**Task item**
What lines of the data below hold the string "every"? Copy each one out.

Data for this exercise section start

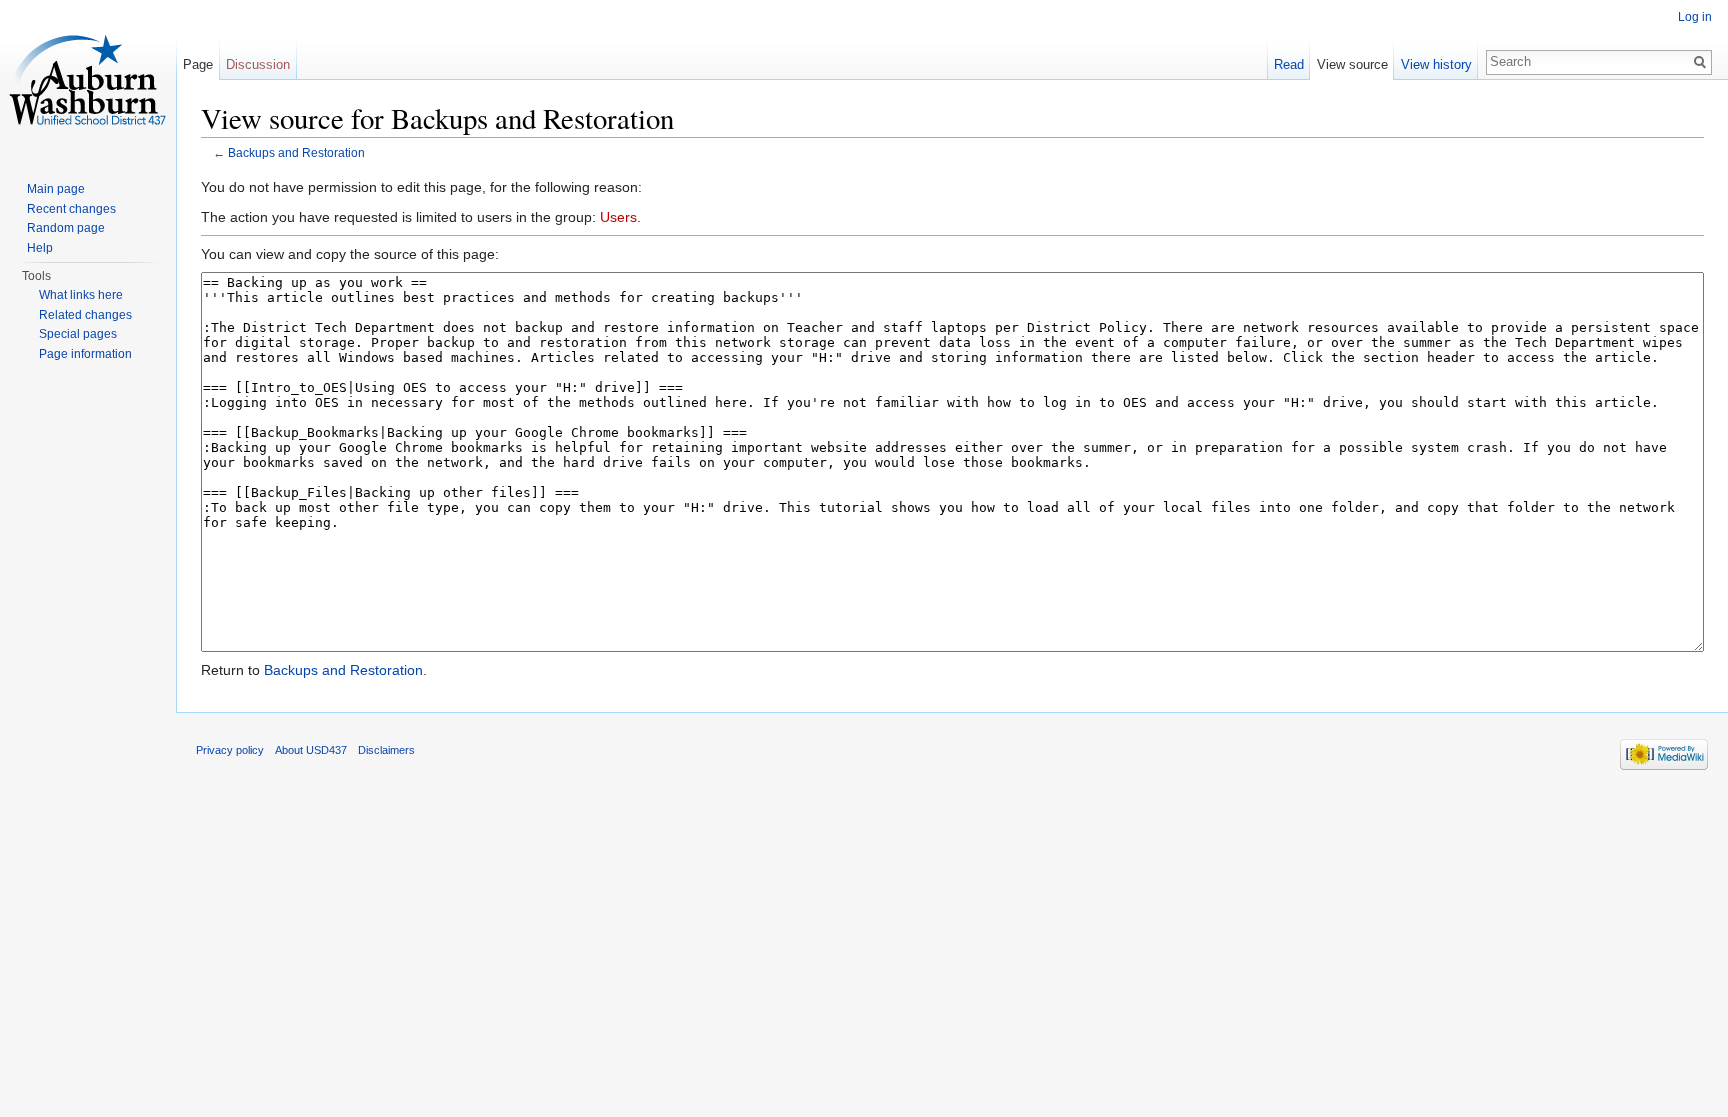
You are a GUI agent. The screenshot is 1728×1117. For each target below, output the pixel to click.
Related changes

Data for this exercise section end
Data for this exercise section start

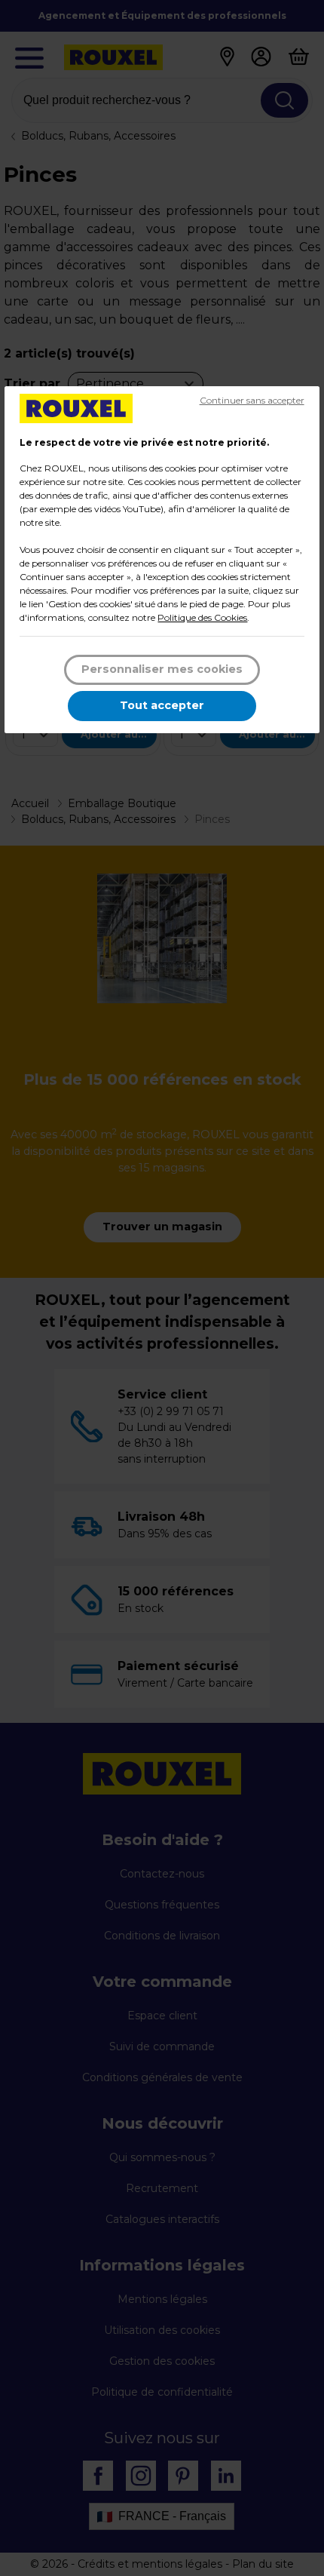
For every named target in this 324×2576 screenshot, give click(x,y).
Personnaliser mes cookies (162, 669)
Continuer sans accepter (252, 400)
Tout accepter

Data for this exercise section end
Data for this exercise section start

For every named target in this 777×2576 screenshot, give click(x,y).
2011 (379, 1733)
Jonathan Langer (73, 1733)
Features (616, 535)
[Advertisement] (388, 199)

Data for this exercise section end

**Response to this task**
For every named target in this 324×2576 screenshot, give click(x,y).
For every named target in this 777×2576 screenshot, give click(x,y).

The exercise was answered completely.